Europas Leitbörsen zur Eröffnung kaum bewegt erwartet
Frankfurt am Main (APA/dpa-AFX) - Sowohl der Eurozonen-Leitindex Euro-Stoxx-50 als auch der in Frankfurt notierte DAX dürften heute kaum ver...
Frankfurt am Main (APA/dpa-AFX) - Sowohl der Eurozonen-Leitindex Euro-Stoxx-50 als auch der in Frankfurt notierte DAX dürften heute kaum verändert in den letzten Handelstag der Woche, Freitag, starten. Der In London notierte FT-SE-100 dürfte dagegen etwas leichter ins Rennen gehen.
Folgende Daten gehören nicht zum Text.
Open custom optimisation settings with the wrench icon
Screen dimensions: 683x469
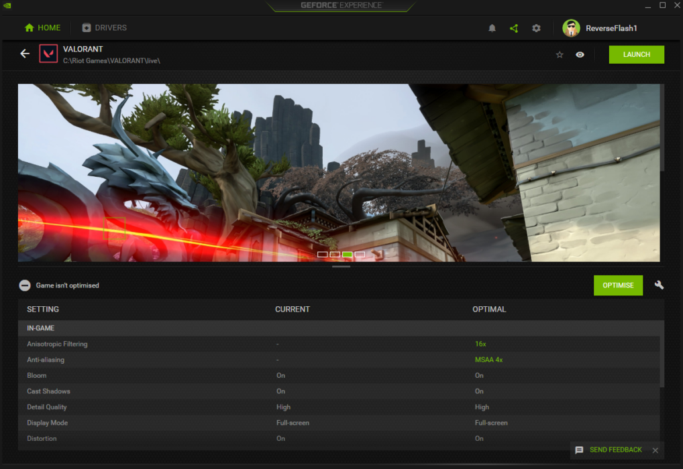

Tags zuvor hatte der DAX erstmals wieder seit April die Marke von 12.400 Punkten unterschritten und letztlich mit einem Minus von fast 2 Prozent nicht allzu weit darüber geschlossen. Ebenfalls mit klaren Abschlägen präsentierte sich am Donnerstag auch der Euro-Stoxx-50.
Im DAX dürfte der Blick erneut auf die Bankaktien und die Papiere des Versorgers RWE gehen. Während die Commerzbank und die Deutsche Bank bereits seit drei Handelstagen die Favoriten im Leitindex waren - am Donnerstag sogar die alleinigen Gewinner - sind die RWE-Papiere aktuell nicht mehr gefragt. Tags zuvor waren sie erneut Schlusslicht im Leitindex gewesen und hatten damit den neunten Handelstag in Folge nachgegeben.
Endgültige Zahlen für sein erstes Geschäftsquartal legte am Morgen der SDAX-Konzern Hornbach Holding vor. Die Muttergesellschaft der Baumarktkette Hornbach hatte die meisten Analysten Anfang Juni mit einem sehr starken Auftakt in das neue Geschäftsjahr 2017/18 überrascht, allerdings die Jahresziele unverändert beibehalten. Viele Marktteilnehmer rechnen daher mit einer Anhebung der Konzernergebnis-Prognose im weiteren Jahresverlauf. Vorbörslich legten die Papiere auf der Handelsplattform Tradegate im Vergleich zum Xetra-Schluss um moderate 0,22 Prozent zu.
Im Fokus dürften ansonsten zwei weitere Börsengänge stehen. Nachdem der Gang aufs Parkett für die Restaurantkette Vapiano eher schleppend verlaufen ist, wird nun mit Spannung erwartet, wie der Berliner Essenslieferdienst Delivery Hero sich schlagen wird. Der Ausgabepreis für die Aktien des Unternehmens, an dem auch Rocket Internet beteiligt ist, lag bei 25,50 Euro und damit an der oberen Grenze der zuvor ausgegebenen Preisspanne. Damit nimmt das Start-up, zu dem in Deutschland die Marken Foodora, pizza.de und Lieferheld gehören, knapp eine Milliarde Euro durch den Börsengang ein.
Der Wohnimmobilienentwickler Noratis legte dagegen seinen Preis für die Aktien beim Börsengang am unteren Rand der ursprünglich anvisierten Spanne fest und gibt auch deutlich weniger Anteilsscheine aus. Die Aktien kommen nun zu 18,75 Euro auf den Markt. Die Erstnotierung wird im Scale Segment für kleine und mittelgroße Unternehmen an der Frankfurter Wertpapierbörse erfolgen.